Не буду врать, что я испытывала угрызения совести, однако я
и представить себе не могла, что Рахманов предаст меня гораздо раньше, причем с
легкостью, вызвавшей даже некоторое удивление. Разумеется, само предательство
не поразило, скорее поразила поспешность, с которой вдруг начали развиваться
события, и совсем не так, как я того ожидала.
Трижды я звонила Машке, и трижды она заверяла, что у нее все
в порядке. Голос звучал буднично, и я понемногу успокоилась. За четыре дня до
возвращения опять позвонила — телефон не отвечал. Меня это не удивило и не
насторожило. Даже когда поздно вечером Машки не оказалось дома, я не
встревожилась. Мало ли, проводит время со своим шефом… Ее мобильный упорно не
отвечал, но к тому моменту, когда я начала беспокоиться всерьез, пришло время
паковать вещи.
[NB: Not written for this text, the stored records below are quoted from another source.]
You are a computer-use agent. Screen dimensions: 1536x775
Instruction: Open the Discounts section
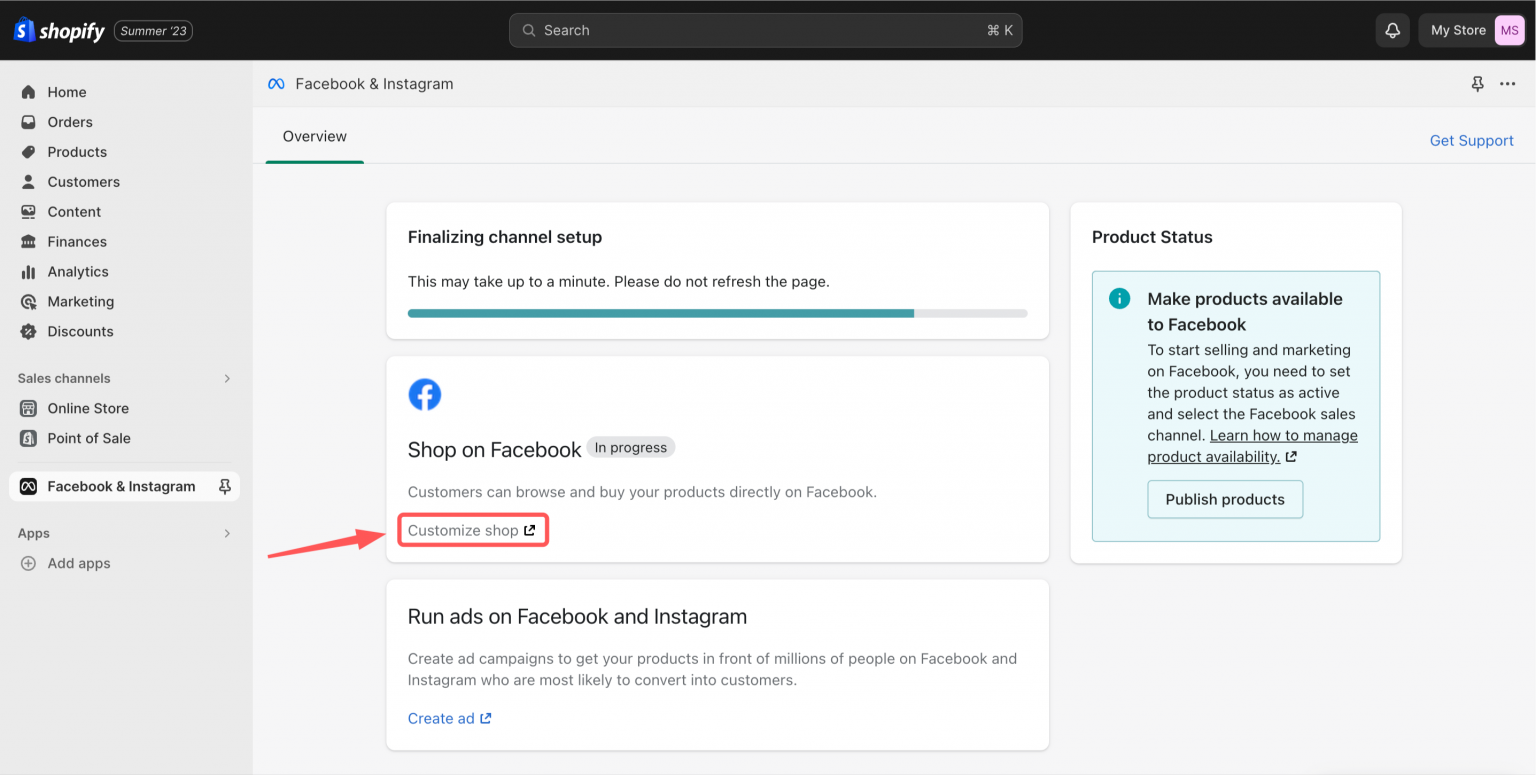(x=80, y=331)
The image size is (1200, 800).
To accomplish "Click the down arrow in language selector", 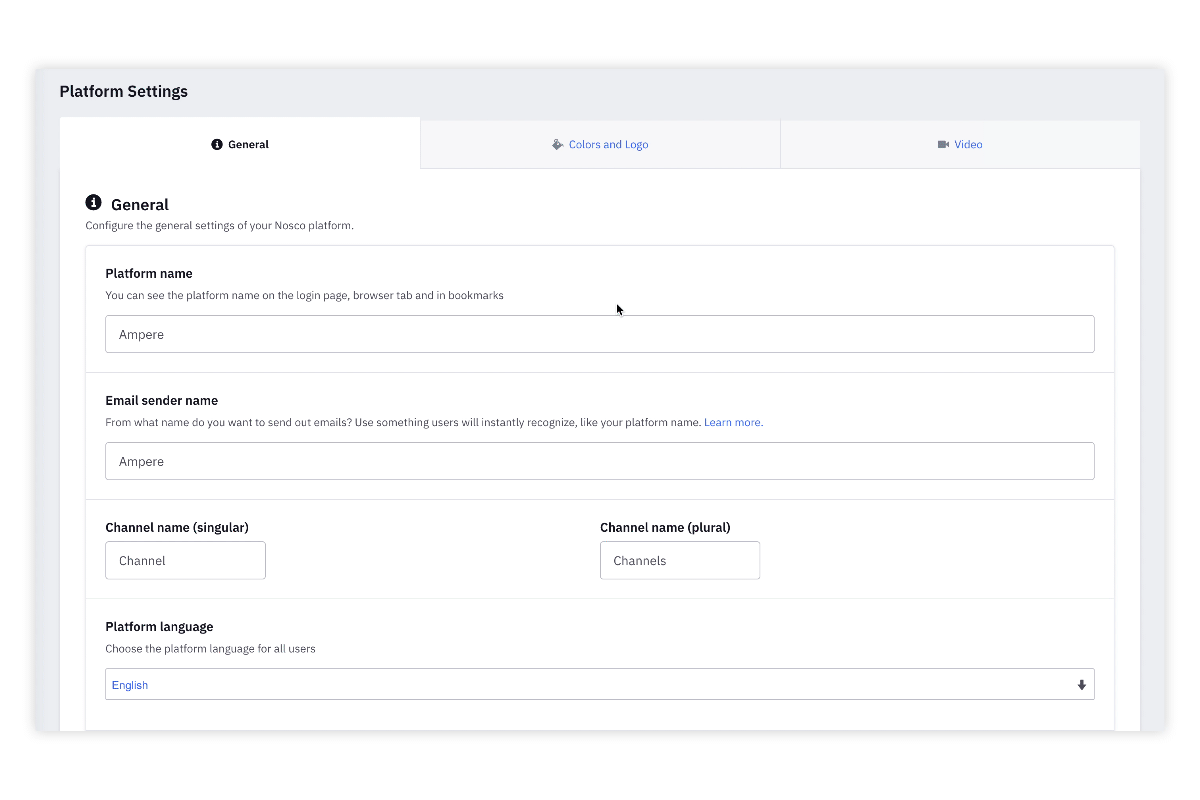I will pyautogui.click(x=1081, y=685).
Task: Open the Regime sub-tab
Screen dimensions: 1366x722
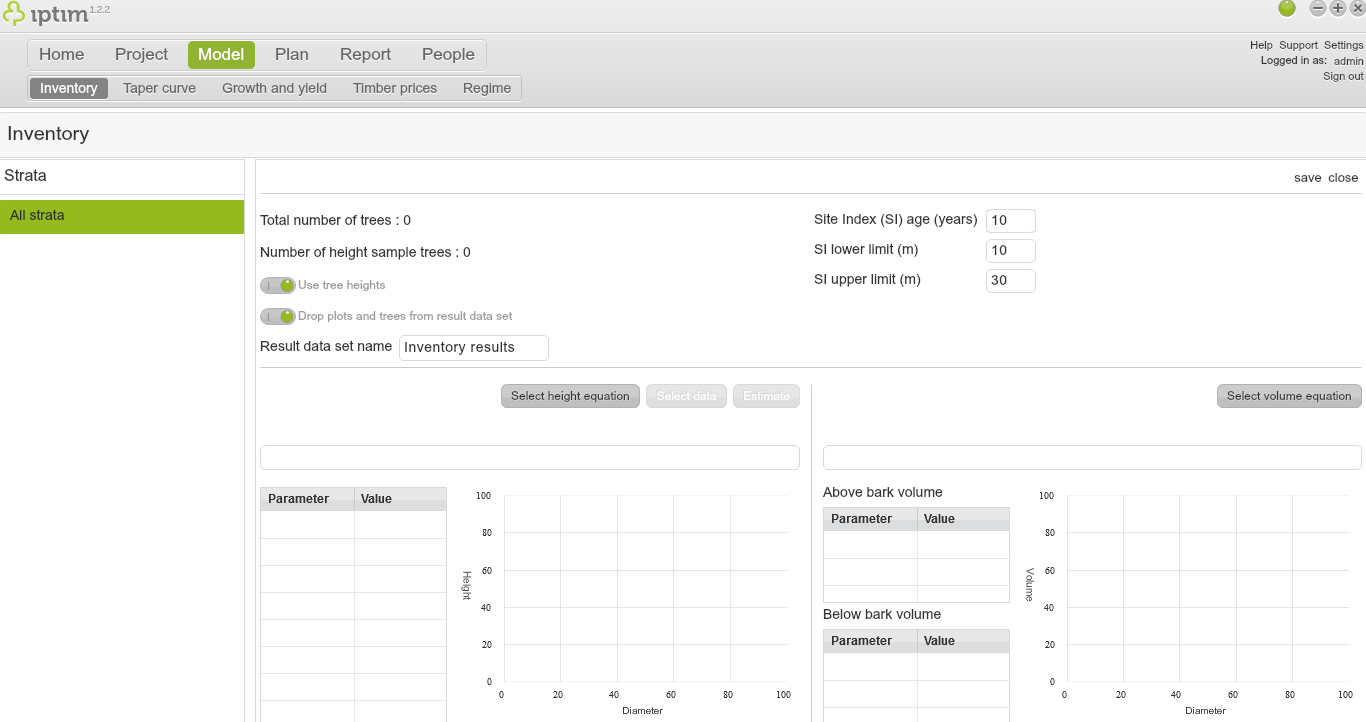Action: click(x=487, y=88)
Я решила, что, вернувшись домой, выясню на месте, какого дьявола
она не берет трубку.
Самолет прибыл ближе к полуночи, и дома я оказалась уже
поздней ночью. Наплевав на возможное Машкино ворчание, сразу же позвонила ей.
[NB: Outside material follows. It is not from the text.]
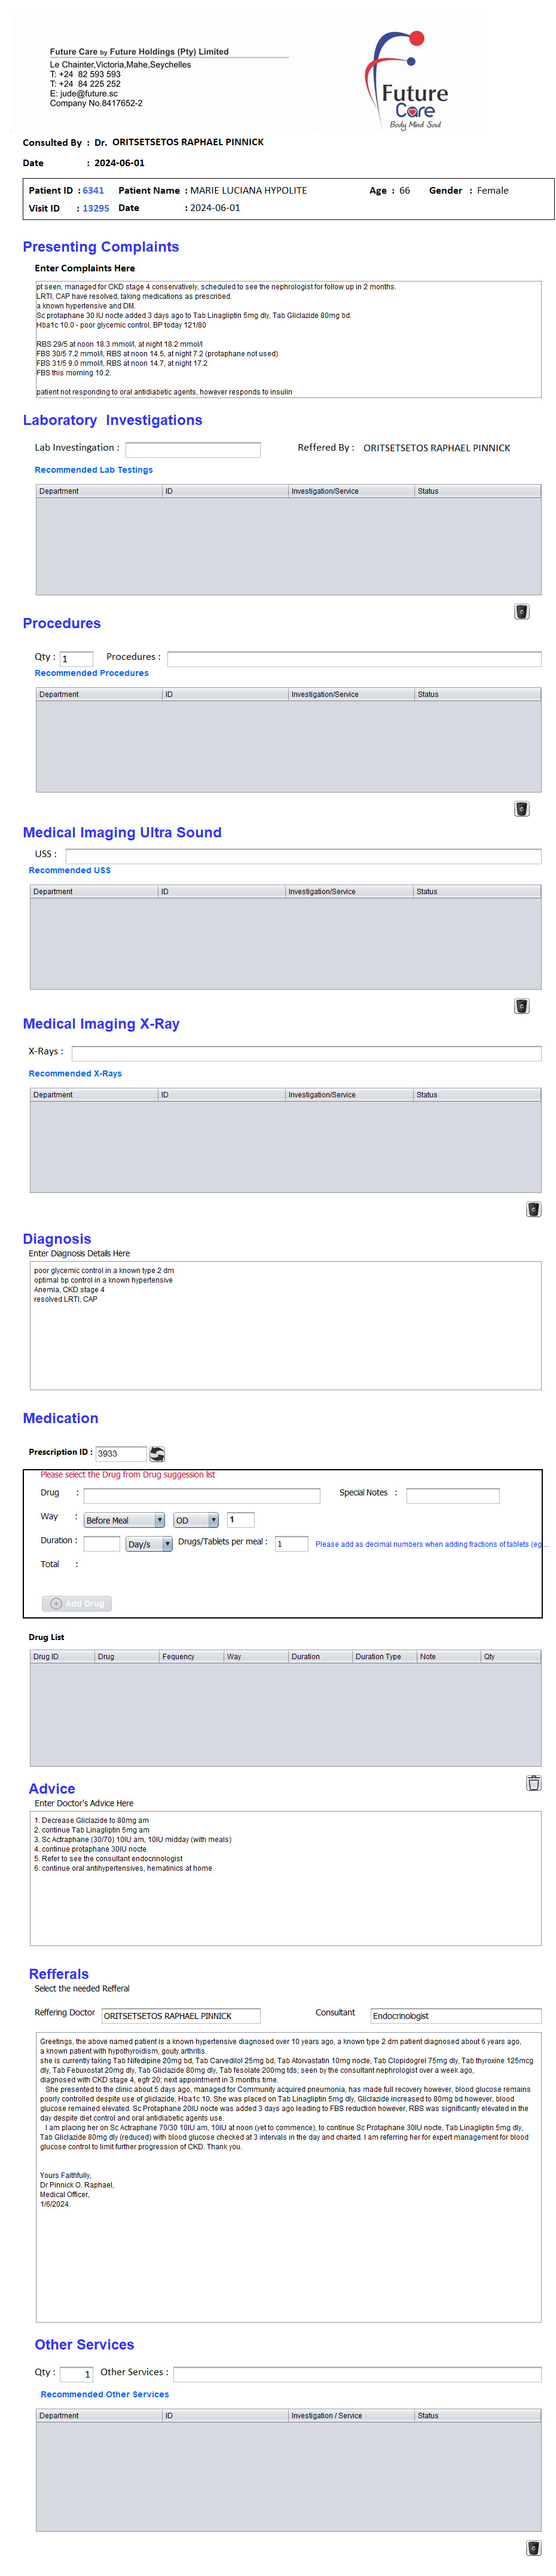This screenshot has width=556, height=2576.
Task: Open the Before Meal dropdown
Action: point(124,1520)
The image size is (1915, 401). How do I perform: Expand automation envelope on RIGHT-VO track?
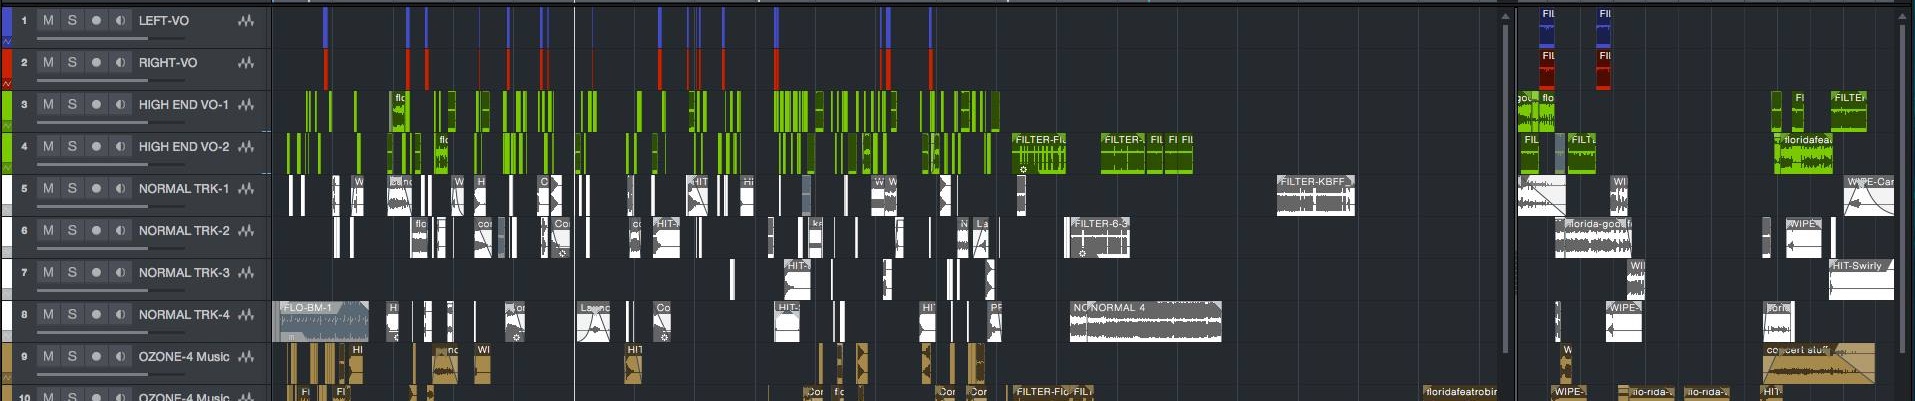click(x=7, y=84)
Ее мобильный был отключен, домашний телефон не отвечал. Я поехала к ней, но
дома не застала, что неудивительно, раз она не ответила на звонок.
Битый час слонялась под ее окнами, то и дело возвращаясь к
квартире. Ключей у меня не было, я их потеряла месяца три назад, а новые
заказать так и не собралась. Домой вернулась уже под утро и, несмотря на
крайнее беспокойство, вскоре уснула, проспав часов до десяти. День был воскресный,
и звонить Машке на работу смысла я не видела. Позвонила на мобильный, затем на
домашний, а потом отправилась на ее квартиру, понимая всю бесперспективность
этой затеи: явно ведь предстоит болтаться в ее дворе, пока она там не появится
или сама не позвонит.
Я шла мимо газетного киоска, по привычке взглянула на
издания, вывешенные в витрине, и обомлела. С первой страницы «Вечерки» на меня
смотрела Машка. Не знаю, где они взяли фотографию — фотографии было лет пять,
Машка выглядела на ней жалким воробышком, на которого какой-то кретин вылил
ковш воды. Испуганная, с больными глазами, она смотрела на меня, и все вокруг:
ее лицо, газетный киоск и улица — начали кружиться в бешеном танце. Я не
понимала ни слова из того, что было написано под фотографией. Из оцепенения
меня вывел женский голос.
— Вам плохо? — заботливо спрашивала киоскер,
прильнув к окошку.
Я попросила газету, плюхнулась на скамью неподалеку и стала
читать. Смысл прочитанного дошел не сразу. Я по несколько раз читала одно и то
же предложение, возвращалась взглядом к фотографии Машки, и все, что успевала
понять к тому моменту, разом исчезало из памяти. Я смотрела на ее лицо и
начинала реветь, жалко всхлипывая…
Все же мне удалось успокоиться, и смысл статьи наконец-то
дошел до меня. Если верить человеку, подписавшемуся «П. Карасев», Машка убила
своего шефа. Случилось это в среду, в 9.30 утра. «Неужели кто-то способен
верить в такую чушь?» — хотелось заорать мне, но людям, которые шли мимо, было
наплевать и на мои слова, и на газету с Машкиным лицом на первой странице —
вчерашние новости мало кого занимают.